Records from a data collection
BEGIN

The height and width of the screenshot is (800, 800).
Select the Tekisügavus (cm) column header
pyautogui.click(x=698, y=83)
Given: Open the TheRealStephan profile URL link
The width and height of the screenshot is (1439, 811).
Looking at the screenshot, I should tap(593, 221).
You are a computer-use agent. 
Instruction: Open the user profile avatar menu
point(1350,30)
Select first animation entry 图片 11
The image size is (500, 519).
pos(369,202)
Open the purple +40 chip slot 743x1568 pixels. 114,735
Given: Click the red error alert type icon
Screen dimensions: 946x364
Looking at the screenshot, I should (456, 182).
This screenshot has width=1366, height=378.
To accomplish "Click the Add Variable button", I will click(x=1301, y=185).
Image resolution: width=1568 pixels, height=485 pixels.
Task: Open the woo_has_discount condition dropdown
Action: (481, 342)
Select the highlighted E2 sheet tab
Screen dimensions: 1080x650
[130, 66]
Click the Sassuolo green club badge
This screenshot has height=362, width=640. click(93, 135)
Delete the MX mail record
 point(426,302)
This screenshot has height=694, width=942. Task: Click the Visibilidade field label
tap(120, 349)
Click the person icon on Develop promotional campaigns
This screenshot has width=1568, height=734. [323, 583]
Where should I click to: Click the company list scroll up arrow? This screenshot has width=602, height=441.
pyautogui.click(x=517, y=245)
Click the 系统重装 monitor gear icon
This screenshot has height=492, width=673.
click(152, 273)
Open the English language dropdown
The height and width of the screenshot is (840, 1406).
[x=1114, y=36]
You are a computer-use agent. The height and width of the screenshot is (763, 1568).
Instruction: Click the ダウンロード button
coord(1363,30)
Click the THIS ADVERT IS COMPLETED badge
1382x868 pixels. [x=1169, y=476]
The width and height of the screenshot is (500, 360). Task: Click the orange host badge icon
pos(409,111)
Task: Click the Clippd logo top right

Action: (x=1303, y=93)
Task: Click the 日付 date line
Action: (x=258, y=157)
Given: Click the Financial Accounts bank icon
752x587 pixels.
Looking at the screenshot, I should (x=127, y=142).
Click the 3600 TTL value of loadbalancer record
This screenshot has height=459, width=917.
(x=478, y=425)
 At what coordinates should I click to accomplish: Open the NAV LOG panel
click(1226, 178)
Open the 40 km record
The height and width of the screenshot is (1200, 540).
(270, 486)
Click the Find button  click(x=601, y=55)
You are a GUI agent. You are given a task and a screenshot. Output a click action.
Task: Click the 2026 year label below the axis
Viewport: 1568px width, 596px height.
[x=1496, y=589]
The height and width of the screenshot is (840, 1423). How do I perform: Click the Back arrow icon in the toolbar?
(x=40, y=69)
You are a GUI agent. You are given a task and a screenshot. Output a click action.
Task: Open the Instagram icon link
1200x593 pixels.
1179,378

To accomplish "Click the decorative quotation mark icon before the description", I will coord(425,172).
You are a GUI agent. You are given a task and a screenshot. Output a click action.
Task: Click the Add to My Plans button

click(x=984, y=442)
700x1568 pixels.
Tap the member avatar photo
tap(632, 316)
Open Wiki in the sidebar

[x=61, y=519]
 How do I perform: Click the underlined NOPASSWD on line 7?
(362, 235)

END

Take the line that contains "How do I perform: Click the underlined" and each line after it through the end of the records, and repeat them all exactly. Nothing else.

• **PROBLEM SOLUTION**
 How do I perform: Click the underlined NOPASSWD on line 7?
(362, 235)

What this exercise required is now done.